The NFL Combine in Indianapolis are fun to follow for draftniks and other football geeks. But let’s not get crazy over numbers. The only numbers that really matter are the in-game football statistics, and even then they can be deceiving.
Here’s a combine report from several years ago….
“Blessed with incredible speed (clocked at 4.56 in the 40-yard dash), long limbs and superb strength, He is the prototype pass rusher that professional teams look for — big, fast, strong and explosive. An avid performer in the weight room, he boasted the best bench press on the team at 455 pounds. He also put on an impressive performance for teammates, squatting 405 pounds 20 times.”
Who is the player?
Vernon Gholston of Ohio State, who was drafted sixth overall by the Jets in 2008—so much for “can’t miss” prospects. Size does matter, sometimes, but only if the player has the talent to utilize it to his advantage.
Gholston was supposed to be a year-in, year-out challenger for the NFL sack leader but has yet to translate his athleticism into kinetic form. Denver’s Elvis Dumervil, a 4th round selection in the 2006 draft, led the NFL with 17 sacks in 2009.

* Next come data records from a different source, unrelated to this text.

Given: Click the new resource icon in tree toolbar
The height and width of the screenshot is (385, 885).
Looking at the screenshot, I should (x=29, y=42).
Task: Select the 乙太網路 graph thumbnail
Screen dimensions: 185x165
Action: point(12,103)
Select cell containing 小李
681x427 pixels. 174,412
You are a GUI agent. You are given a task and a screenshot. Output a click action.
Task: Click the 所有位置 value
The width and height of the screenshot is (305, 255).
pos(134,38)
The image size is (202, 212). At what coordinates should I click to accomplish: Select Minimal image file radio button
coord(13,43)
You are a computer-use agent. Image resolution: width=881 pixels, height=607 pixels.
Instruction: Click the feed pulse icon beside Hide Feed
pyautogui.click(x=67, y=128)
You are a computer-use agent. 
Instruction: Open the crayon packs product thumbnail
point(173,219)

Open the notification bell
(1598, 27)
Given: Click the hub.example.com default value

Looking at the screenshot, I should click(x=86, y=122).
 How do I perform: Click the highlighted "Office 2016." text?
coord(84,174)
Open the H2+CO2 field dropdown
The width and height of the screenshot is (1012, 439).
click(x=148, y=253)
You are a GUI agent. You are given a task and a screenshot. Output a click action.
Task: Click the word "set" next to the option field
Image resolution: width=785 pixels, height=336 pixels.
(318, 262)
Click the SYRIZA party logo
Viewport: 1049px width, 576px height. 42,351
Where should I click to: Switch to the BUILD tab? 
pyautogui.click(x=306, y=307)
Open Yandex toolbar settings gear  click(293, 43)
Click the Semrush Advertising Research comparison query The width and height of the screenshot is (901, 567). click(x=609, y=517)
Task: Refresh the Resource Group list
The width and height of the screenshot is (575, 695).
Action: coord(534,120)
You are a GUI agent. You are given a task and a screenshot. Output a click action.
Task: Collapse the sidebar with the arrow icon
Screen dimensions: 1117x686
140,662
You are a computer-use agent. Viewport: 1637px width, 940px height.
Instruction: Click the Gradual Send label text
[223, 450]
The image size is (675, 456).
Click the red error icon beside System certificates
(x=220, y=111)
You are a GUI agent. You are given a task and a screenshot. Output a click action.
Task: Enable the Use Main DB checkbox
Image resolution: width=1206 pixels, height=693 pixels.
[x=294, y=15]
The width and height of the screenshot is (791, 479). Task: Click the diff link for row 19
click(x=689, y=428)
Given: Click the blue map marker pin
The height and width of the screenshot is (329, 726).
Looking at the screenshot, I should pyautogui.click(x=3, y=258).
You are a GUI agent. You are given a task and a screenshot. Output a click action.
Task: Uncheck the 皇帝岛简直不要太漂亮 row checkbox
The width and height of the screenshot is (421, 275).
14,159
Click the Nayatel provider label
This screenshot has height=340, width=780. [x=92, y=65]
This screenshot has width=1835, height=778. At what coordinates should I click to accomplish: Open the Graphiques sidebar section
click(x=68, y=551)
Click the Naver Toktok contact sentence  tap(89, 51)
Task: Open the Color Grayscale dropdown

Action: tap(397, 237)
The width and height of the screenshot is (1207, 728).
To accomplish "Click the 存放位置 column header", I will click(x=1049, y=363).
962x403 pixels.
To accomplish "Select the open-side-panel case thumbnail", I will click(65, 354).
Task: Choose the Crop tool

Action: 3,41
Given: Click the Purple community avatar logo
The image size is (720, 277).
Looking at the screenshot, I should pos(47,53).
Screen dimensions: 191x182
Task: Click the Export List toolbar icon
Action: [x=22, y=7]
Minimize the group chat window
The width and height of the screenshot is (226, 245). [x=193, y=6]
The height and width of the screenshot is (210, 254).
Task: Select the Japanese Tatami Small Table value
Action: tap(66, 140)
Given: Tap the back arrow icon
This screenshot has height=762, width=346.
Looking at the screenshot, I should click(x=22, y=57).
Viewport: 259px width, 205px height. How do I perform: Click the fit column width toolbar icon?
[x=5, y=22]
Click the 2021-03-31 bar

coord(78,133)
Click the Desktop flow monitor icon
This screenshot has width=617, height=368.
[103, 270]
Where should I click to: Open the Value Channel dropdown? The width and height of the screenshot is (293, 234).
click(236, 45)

Dumervil is 5″11 3/8″, 255 lbs. His combine numbers were nowhere near as impressive as Gholston’s, yet Dumervil has amassed 43 sacks and 10 forced fumbles in his first four NFL seasons.
This is football—not sprinting, high-jumping or weightlifting.
Dumervil knows how to play.
Gholston does not.
Quarterbacks seem to get held to a different standard, though.
This year’s combine is devoid of many of the top-rated QBs in the upcoming draft. I agree with Mike Holmgren on this. These guys are only hurting themselves here.
The evaluators understand that these kids will be a bit out of their element: different receivers, pro routes etc. If they have a shaky combine, its understandable. If they shine, their draft stock rises.
Teams looking for QB in this draft may get cold feet and trade down rather than waste a top-5 draft choice on a kid they haven’t been able to work out.
The combine sends mixed messages and NFL GMs must learn how to decipher those messages. Many of the good ones take the combine at face value, but they still take it in. By skipping it, players send a clear message to GMs, one that may work against them on draft day.